Lorsqu’Aimé Jacquet part pour l’Euro 1996, son objectif premier est d’emmagasiner de l’expérience en vue de la Coupe du monde qui aura lieu en France deux ans plus tard et qui est le véritable objectif. L’opération défense de fer se met en place, avec sans doute le meilleur « back-four » de l’histoire de la sélection articulé autour de Lilian Thuram, Laurent Blanc, Marcel Desailly et Bixente Lizarazu. Mais si la défense tient le choc (deux buts encaissés en cinq matchs, tous au premier tour), l’attaque cale et les Français retrouvent les joies des séances de tirs au but.

22 juin 1996 : France - Pays-Bas 5-4, quart de finale de l’Euro

C’est tout d’abord en quart de finale, face aux Pays-Bas et après deux heures de jeu soporifiques concluent par un score vierge, qu’une première série de tirs au but s’ouvre devant les Bleus. Jacquet sait qu’il peut compter sur Bernard Lama dans les buts mais aussi sur cinq tireurs pleins de sang-froid : Zinédine Zidane, Youri Djorkaeff, Bixente Lizarazu, Vincent Guérin et Laurent Blanc. Le choix de ces joueurs se fait en concertation avec le reste de l’équipe comme l’explique Jocelyn Angloma. « Dans ces cas-là, on se consulte pour savoir qui tire, qui ne tire pas. Deschamps par exemple, il n’aurait jamais tiré (rires) ! En dernier recours quoi… Laurent avait un bagage technique, il était à l’aise avec la balle. Il avait une facilité sur coup de pied arrêté, un sang-froid qui lui permettait de tirer. » [1]

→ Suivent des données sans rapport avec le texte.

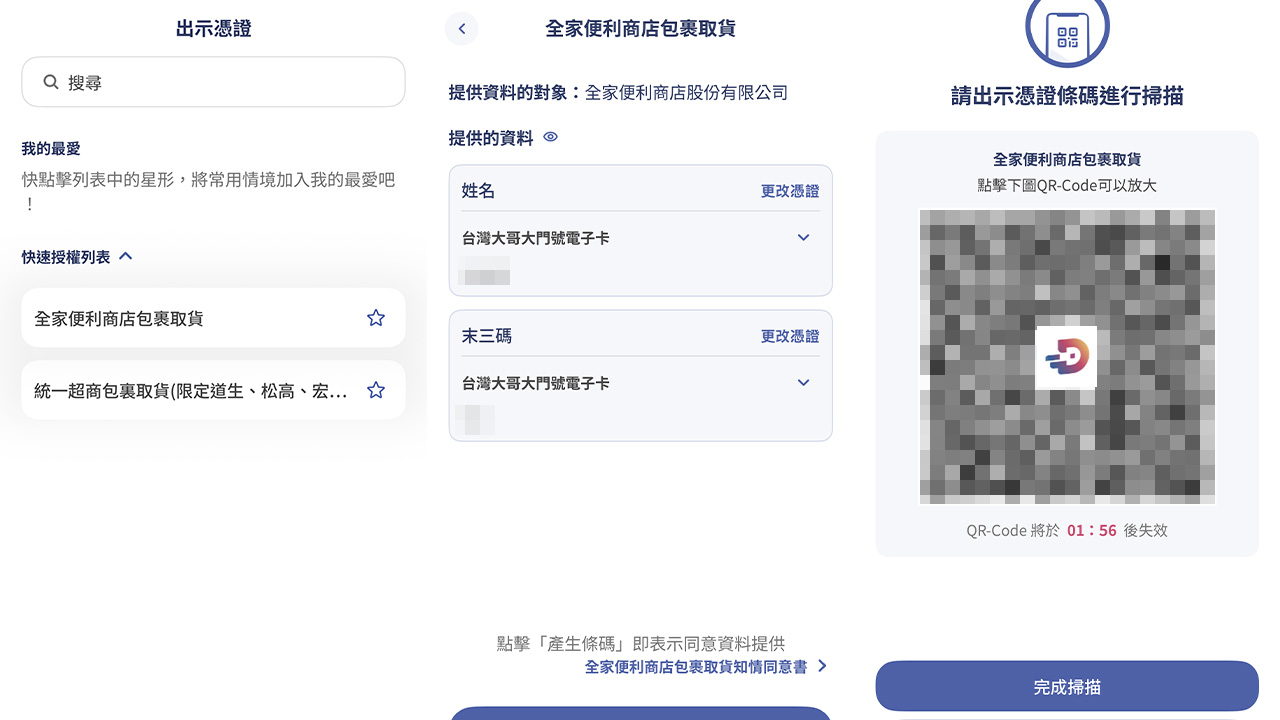Collapse the 快速授權列表 section
The image size is (1280, 720).
[126, 257]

Les cinq tireurs réussissent tous leur tentative tandis que Lama stoppe celle du quatrième tireur néerlandais Clarence Seedorf. Les tirs se font face à la tribune des supporters bataves, pourtant Lama aurait préféré qu’elle ait lieu avec ces supporters dans son dos. « J’aurais préféré que la séance se déroule sur le but opposé, se remémore le Guyanais, même s’il était situé devant la tribune réservée aux supporters néerlandais. Car le terrain y était en meilleur état. Là, ça glissait, je n’étais pas très bien sur mes appuis. » [2]

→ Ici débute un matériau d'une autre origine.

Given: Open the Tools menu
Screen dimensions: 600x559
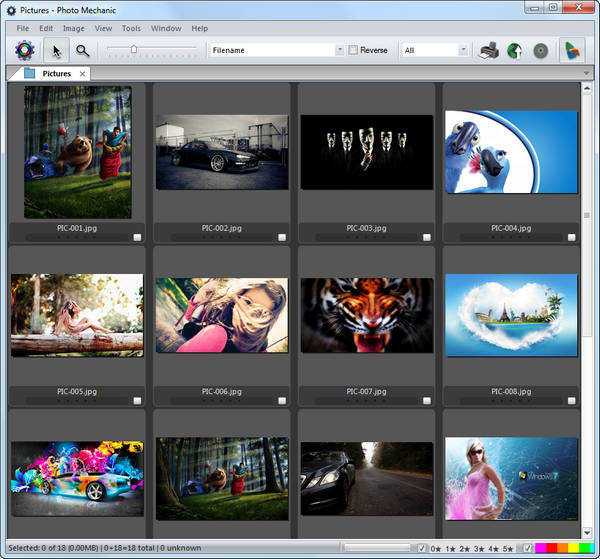Looking at the screenshot, I should click(x=131, y=28).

C’est en plongeant sur sa gauche que Lama arrête la tentative du milieu néerlandais. Si le portier des Bleus explique être resté concentré sur le tireur, son capitaine, Didier Deschamps avait été informé par Christian Karembeu, coéquipier de Seedorf au Real Madrid, que ce dernier avait l’habitude de tirer sur la gauche du gardien. Deschamps tente alors vainement d’avertir son coéquipier qui réalise quand même l’exploit.

Blanc est alors en charge de finir la série et de donner la victoire aux Bleus. Côté Français, Lama et Karembeu tentent de consoler Seedorf en larmes après son échec et l’élimination des siens.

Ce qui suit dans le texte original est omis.